Search code examples
kubernetespermissionsnamespaces

How to see logs in k8s from another namespace

My objetive is to see logs from pods belonging to other namespaces, in order to diagnose problems.

Here are the permissions I've configured:

apiVersion: v1
kind: ServiceAccount
metadata:
  name: default
  namespace: jenkins
---
kind: ClusterRole
apiVersion: rbac.authorization.k8s.io/v1
metadata:
  name: listar-recursos
rules:
  - apiGroups: [""]
    resources: ["pods", "pods/log"]
    verbs: ["get", "list", "watch"]
---
apiVersion: rbac.authorization.k8s.io/v1
kind: RoleBinding
metadata:
  name: asgina-lista-recursos
  namespace: jenkins
subjects:
  - kind: ServiceAccount
    name: default
    namespace: jenkins
roleRef:
  kind: ClusterRole
  name: listar-recursos
  apiGroup: rbac.authorization.k8s.io

Here is the result after running from a pod inside the jenkins namespace:

kubectl logs -l name=myapp -n anothernamespace

Error from server (Forbidden): pods is forbidden: 
User "system:serviceaccount:jenkins:default"
cannot list resource "pods" in API group "" 
in the namespace "anothernamespace"

Before asking, I've read carefully this article: https://kubernetes.io/docs/reference/access-authn-authz/rbac/

Solution

  • Based on the YAML config you provided, the key issue i see here is that you've set up a RoleBinding in the jenkins namespace which limits the scope of permissions granted to that specific namespace. However, in order to access resources like pods and their logs across different namespaces, you need to use a ClusterRoleBinding instead of a RoleBinding.
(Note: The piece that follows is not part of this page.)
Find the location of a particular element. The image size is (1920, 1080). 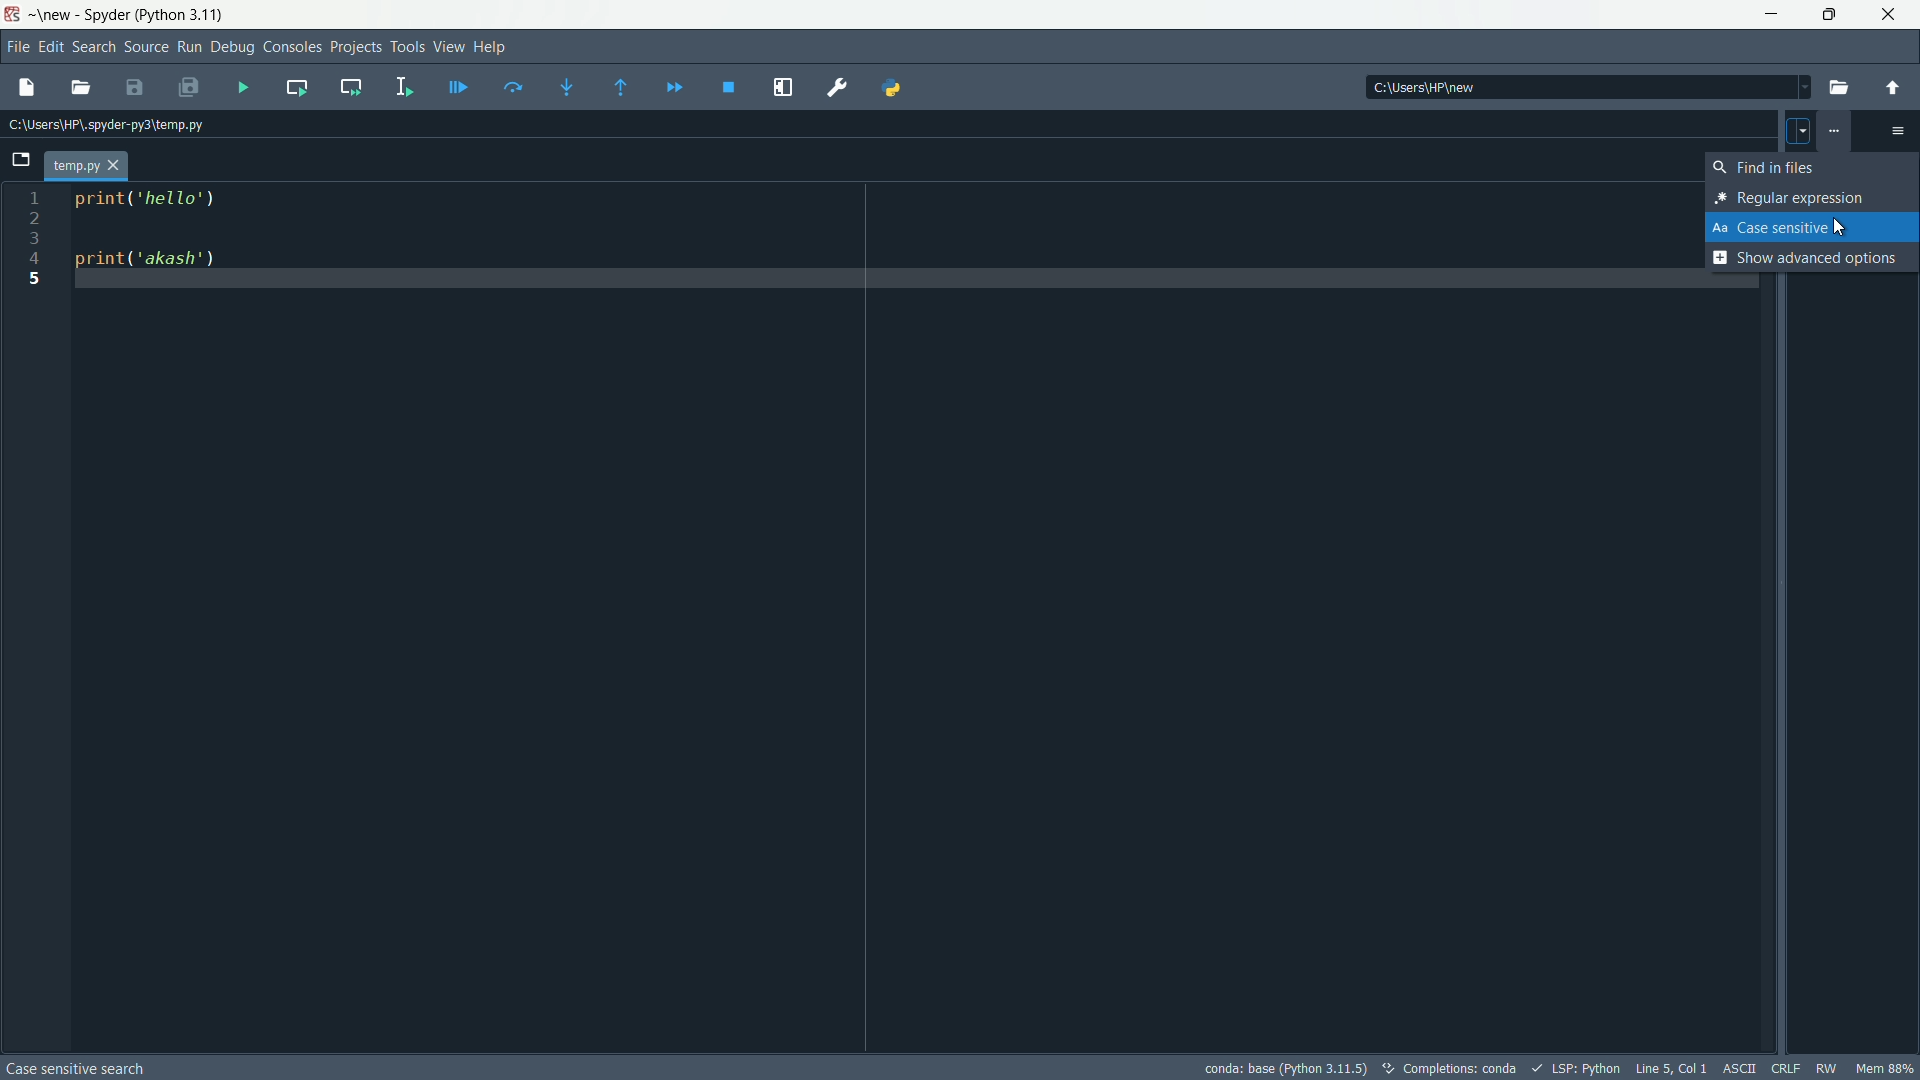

    A ClusterRoleBinding grants the permissions defined in the associated ClusterRole to users or groups across all namespaces.
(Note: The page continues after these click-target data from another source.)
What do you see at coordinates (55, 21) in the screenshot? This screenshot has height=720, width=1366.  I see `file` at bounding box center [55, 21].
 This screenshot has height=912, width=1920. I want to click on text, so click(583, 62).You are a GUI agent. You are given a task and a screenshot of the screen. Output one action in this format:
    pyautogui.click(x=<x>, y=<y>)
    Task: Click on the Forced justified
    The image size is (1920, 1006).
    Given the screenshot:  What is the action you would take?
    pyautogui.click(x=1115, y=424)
    So first, I’ll suggest change your RoleBinding to a ClusterRoleBinding, i.e :

    apiVersion: rbac.authorization.k8s.io/v1
kind: ClusterRoleBinding
metadata:
  name: asgina-lista-recursos-global
subjects:
  - kind: ServiceAccount
    name: default
    namespace: jenkins
roleRef:
  kind: ClusterRole
  name: listar-recursos
  apiGroup: rbac.authorization.k8s.io

    This configuration binds the listar-recursos ClusterRole to the default ServiceAccount in the jenkins namespace, but the binding is effective across all namespaces due to the use of ClusterRoleBinding.

    Then go ahead with applying this updated configuration to your Kubernetes cluster.

    After applying the updated ClusterRoleBinding, test fetching logs from another namespace again, and you should be able to access logs across all namespaces.